A good week for shareholders of Studio City International Holdings (NYSE:MSC) does not ease the pain of the loss of three years

It’s nice to see the Studio City International Holdings Limited (NYSE:MSC) stock price is up 20% in one week. But that doesn’t change the fact that returns over the past three years have been stomach-churning. Indeed, the stock price has fallen 90% over the past three years. We are therefore relieved for long-term holders to see some improvement. The thing to think about is whether the business has truly recovered. While a drop like that is definitely a blow, money isn’t as important as health and happiness.

On a more encouraging note, the company added $72 million to its market capitalization in the last 7 days alone, so let’s see if we can work out what caused the three-year loss for shareholders.

Given that Studio City International Holdings has posted a loss over the past twelve months, we think the market is likely more focused on revenue and revenue growth, at least for now. Generally speaking, companies without profits should increase their revenue every year, and at a good pace. As you can imagine, rapid revenue growth, when sustained, often results in rapid profit growth.

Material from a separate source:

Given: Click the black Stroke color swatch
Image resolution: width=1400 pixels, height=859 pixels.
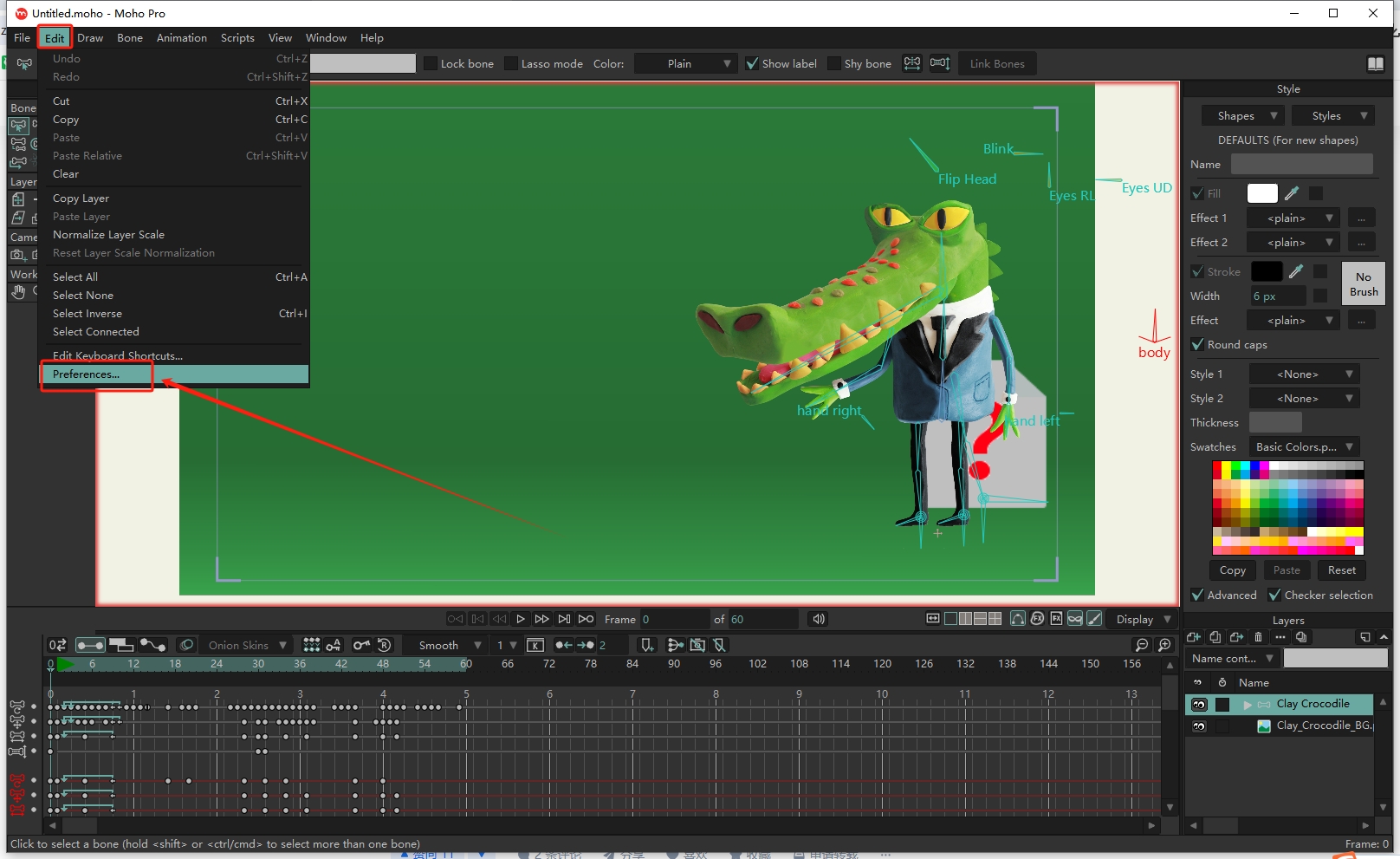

Over the past three years, Studio City International Holdings’ revenue has fallen 82% annually. This is certainly a lower result than what most nonprofits report. The rapid decline in the share price, at a compound annual rate of 24%, reflects this weak fundamental performance. We prefer to leave it to the clowns to try and catch the falling knives, like this stock. There’s a good reason why investors often describe buying a sharply falling stock price as “trying to catch a falling knife.” Think about it.

You can see how earnings and income have changed over time below (find out the exact values ​​by clicking on the image).

NYSE: MSC Earnings and Revenue Growth September 20, 2022

You can see how its balance sheet has strengthened (or weakened) over time in this free interactive chart.

A different perspective

The last twelve months have not been great for shares of Studio City International Holdings, which underperformed the market, costing holders 78%. Meanwhile, the broader market slipped around 15%, likely weighing on the stock. Shareholders have lost 24% annually over the past three years, so the share price decline has become more pronounced over the past year; a potential symptom of unresolved challenges. Although Baron Rothschild said “buy when there is blood in the streets, even if the blood is yours”, he also focuses on high quality stocks with strong prospects. I find it very interesting to look at stock price over the long term as a proxy for company performance. But to really get insight, we also need to consider other information. Example: we have identified 3 warning signs for Studio City International Holdings you should be aware of, and 1 of them is potentially serious.

Sure Studio City International Holdings may not be the best stock to buy. So you might want to see this free collection of growth values.

Please note that the market returns quoted in this article reflect the average market-weighted returns of stocks currently trading on US exchanges.